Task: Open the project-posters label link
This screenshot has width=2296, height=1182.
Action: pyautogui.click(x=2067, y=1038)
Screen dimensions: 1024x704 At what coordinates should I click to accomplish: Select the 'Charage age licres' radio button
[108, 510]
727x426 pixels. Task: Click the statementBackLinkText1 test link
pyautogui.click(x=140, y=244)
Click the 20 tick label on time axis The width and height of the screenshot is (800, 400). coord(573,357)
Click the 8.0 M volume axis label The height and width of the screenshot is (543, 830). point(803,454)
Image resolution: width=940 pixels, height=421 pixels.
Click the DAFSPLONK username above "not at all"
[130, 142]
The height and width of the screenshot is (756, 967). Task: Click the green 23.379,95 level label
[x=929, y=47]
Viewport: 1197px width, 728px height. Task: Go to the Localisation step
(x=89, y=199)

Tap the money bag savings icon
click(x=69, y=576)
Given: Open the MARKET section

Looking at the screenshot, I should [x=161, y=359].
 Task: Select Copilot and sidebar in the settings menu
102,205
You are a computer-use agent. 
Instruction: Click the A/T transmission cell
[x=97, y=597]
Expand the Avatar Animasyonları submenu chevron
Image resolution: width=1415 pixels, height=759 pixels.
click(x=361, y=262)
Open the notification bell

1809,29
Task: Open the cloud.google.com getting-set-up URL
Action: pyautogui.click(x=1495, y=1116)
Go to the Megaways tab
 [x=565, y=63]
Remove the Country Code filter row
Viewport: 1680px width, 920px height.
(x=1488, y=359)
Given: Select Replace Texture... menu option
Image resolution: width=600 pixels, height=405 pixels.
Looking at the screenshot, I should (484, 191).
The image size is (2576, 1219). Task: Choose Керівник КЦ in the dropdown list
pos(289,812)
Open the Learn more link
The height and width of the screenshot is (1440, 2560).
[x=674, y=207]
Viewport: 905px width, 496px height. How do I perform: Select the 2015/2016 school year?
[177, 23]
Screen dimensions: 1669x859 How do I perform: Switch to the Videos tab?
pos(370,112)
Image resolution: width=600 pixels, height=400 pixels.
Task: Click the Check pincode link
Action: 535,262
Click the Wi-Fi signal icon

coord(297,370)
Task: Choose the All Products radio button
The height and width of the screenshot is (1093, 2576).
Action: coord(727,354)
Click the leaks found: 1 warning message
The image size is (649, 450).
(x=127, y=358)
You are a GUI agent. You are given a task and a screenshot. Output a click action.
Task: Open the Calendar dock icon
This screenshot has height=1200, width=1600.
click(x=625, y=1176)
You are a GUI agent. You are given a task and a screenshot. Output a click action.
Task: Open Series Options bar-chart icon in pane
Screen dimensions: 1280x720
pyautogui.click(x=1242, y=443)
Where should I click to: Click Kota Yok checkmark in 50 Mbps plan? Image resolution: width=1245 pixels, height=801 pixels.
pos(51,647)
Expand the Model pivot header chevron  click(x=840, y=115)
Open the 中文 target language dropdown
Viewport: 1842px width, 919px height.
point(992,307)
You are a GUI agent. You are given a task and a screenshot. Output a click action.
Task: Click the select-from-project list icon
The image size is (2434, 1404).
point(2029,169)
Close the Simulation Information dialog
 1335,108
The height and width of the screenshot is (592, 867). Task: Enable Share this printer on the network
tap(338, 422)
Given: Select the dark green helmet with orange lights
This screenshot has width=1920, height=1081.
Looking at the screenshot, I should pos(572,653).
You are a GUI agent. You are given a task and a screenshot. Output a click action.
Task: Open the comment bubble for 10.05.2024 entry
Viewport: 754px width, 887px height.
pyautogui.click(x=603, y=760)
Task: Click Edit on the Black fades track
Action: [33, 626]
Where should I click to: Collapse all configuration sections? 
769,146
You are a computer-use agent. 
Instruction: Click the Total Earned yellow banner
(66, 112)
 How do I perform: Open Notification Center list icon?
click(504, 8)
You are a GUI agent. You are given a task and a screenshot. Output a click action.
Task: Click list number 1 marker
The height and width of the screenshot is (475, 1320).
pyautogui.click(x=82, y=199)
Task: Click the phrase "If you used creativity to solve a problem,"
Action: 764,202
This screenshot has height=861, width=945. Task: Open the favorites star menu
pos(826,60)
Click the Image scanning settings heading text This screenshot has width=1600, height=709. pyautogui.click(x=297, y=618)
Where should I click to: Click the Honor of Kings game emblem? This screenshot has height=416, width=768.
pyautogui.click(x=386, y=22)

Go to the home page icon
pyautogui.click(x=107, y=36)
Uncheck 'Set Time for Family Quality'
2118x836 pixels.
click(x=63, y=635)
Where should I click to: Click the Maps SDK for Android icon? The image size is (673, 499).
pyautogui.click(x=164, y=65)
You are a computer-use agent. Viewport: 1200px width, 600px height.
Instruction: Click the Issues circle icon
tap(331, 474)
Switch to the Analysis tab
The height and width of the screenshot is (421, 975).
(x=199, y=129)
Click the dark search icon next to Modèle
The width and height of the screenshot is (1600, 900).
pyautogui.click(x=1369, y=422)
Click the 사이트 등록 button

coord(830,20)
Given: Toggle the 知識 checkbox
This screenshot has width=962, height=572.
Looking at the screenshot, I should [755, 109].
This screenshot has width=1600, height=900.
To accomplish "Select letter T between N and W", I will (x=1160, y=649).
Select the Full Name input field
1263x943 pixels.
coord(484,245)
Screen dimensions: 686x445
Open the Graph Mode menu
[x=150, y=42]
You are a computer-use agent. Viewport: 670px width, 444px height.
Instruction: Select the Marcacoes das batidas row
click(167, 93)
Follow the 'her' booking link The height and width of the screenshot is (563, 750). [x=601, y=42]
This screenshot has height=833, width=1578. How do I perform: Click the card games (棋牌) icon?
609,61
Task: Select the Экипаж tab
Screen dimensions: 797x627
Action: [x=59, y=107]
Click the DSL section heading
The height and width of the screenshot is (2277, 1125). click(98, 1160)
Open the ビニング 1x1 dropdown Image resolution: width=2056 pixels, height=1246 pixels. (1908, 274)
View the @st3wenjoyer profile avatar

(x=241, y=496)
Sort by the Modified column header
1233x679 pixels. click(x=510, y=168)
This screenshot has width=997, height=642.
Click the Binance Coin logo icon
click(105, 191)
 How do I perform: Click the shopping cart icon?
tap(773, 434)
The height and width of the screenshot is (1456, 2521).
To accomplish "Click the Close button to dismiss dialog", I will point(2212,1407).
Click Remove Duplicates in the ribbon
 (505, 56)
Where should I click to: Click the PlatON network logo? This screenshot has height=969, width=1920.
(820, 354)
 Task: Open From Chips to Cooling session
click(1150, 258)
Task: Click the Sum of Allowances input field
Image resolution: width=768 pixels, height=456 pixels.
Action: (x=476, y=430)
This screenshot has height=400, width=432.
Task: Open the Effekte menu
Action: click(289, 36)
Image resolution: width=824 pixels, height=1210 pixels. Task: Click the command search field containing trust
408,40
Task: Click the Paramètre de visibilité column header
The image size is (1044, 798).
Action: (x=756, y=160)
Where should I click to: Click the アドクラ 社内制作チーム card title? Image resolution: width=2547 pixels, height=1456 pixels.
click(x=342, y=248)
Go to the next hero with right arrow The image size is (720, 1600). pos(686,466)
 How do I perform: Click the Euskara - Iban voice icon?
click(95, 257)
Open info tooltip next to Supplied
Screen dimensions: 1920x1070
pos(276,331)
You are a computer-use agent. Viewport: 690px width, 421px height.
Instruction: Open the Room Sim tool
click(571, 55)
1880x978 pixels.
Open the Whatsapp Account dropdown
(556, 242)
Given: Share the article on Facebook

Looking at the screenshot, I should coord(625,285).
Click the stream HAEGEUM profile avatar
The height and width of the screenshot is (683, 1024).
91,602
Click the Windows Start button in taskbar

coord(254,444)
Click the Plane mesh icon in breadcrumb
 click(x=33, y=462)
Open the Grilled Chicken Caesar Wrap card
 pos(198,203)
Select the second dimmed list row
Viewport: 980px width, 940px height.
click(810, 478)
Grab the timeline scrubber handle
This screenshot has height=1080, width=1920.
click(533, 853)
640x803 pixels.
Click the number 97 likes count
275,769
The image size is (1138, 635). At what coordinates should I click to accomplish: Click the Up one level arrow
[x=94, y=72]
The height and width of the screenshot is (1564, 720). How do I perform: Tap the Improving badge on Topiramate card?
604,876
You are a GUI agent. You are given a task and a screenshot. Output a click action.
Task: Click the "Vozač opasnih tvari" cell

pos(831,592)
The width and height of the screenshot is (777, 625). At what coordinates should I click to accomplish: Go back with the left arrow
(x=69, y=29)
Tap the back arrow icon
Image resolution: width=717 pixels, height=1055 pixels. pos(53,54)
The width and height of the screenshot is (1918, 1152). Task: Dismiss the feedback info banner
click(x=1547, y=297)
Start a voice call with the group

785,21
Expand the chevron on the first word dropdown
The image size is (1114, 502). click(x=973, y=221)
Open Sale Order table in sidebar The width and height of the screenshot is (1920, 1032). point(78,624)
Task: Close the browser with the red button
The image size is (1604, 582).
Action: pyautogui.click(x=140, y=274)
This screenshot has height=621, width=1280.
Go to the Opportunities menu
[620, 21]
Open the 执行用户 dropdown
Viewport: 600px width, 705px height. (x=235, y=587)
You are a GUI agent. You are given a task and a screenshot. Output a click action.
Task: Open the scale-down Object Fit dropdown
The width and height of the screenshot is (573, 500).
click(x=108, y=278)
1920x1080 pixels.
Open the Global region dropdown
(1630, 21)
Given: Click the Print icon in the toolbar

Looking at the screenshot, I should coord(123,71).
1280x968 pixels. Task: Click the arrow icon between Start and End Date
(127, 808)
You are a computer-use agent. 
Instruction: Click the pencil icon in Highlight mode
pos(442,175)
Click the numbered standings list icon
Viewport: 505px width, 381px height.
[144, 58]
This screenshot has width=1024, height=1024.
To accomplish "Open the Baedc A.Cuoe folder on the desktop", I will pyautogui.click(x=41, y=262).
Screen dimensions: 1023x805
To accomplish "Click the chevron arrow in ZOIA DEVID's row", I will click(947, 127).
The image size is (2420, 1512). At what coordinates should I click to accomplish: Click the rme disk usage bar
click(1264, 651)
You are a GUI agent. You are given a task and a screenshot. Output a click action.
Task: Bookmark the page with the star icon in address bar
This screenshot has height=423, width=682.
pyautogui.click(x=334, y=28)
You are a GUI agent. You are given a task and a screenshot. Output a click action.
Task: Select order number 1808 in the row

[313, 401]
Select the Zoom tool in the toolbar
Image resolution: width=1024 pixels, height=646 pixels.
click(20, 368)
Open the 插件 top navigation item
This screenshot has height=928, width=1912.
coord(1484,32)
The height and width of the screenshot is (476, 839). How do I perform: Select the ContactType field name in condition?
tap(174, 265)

**********

**Set problem:**
Can you recast the part that opens with the line containing "Open the 插件 top navigation item" and runs through the end of the records as a Markdown table with the columns Row and Line, numbering each row and leaving out blank lines?

**Response:**
| Row | Line |
|---|---|
| 1 | Open the 插件 top navigation item |
| 2 | This screenshot has height=928, width=1912. |
| 3 | coord(1484,32) |
| 4 | The height and width of the screenshot is (476, 839). How do I perform: Select the ContactType field name in condition? |
| 5 | tap(174, 265) |